Collection: Leonardo Da Vinci

Leonardo Da Vinci

Leonardo da Vinci was an artist and specialist who is most popular for his paintings, prominently the Mona Lisa (c. 1503โ€“19) and the Last Supper (1495โ€“98). His drawing of the Vitruvian Man (c. 1490) has likewise become a social symbol. Leonardo is once in a while credited as the inventor of the tank, helicopter, parachute, and flying machine, among different vehicles and gadgets, yet later grant has contested such cases. Regardless, Leonardo's note pads uncover a sharp acumen, and his commitments to art, including techniques for speaking to space, three-dimensional articles, and the human figure, can't be exaggerated.

The one of a kind popularity that Leonardo appreciated in his lifetime and that, separated by historical analysis, has stayed undimmed to the present day lays to a great extent on his boundless want for information, which guided all his reasoning and conduct. An artist by mien and gift, he believed his eyes to be his fundamental road to information; to Leonardo, sight was man's most elevated sense since only it passed on the realities of experience quickly, effectively, and with conviction. Consequently, every marvel apparent turned into an object of information, and saper vedere ("knowing how to see") turned into the extraordinary subject of his examinations. He applied his innovativeness to each domain wherein realistic portrayal is utilized: he was a painter, sculptor, modeler, and specialist. Yet, he went even past that. He utilized his brilliant keenness, uncommon forces of perception, and dominance of the art of attracting to examine nature itself, a line of request that permitted his double quest for art and science to prosper.

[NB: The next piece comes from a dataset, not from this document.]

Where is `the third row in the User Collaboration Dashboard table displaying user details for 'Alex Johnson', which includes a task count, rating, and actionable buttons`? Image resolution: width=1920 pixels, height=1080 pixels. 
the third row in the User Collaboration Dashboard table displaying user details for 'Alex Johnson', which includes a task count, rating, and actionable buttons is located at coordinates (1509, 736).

In 1482 Leonardo moved to Milan to work in the administration of the city's dukeโ€”an astounding advance when one understands that the 30-year-old artist had recently gotten his first significant payments from his local city of Florence: the incomplete board painting Adoration of the Magi for the religious community of San Donato a Scopeto and a special stepped area painting for the St. Bernard Chapel in the Palazzo della Signoria, which was never started. That he surrendered the two tasks seems to demonstrate that he had further purposes behind leaving Florence. It might have been that the fairly complex soul of Neoplatonism winning in the Florence of the Medici contradicted some common norms of Leonardo's experience-situated personality and that the more severe, scholastic environment of Milan pulled in him. Additionally, he was no uncertainty lured by Duke Ludovico Sforza's splendid court and the significant ventures anticipating him there.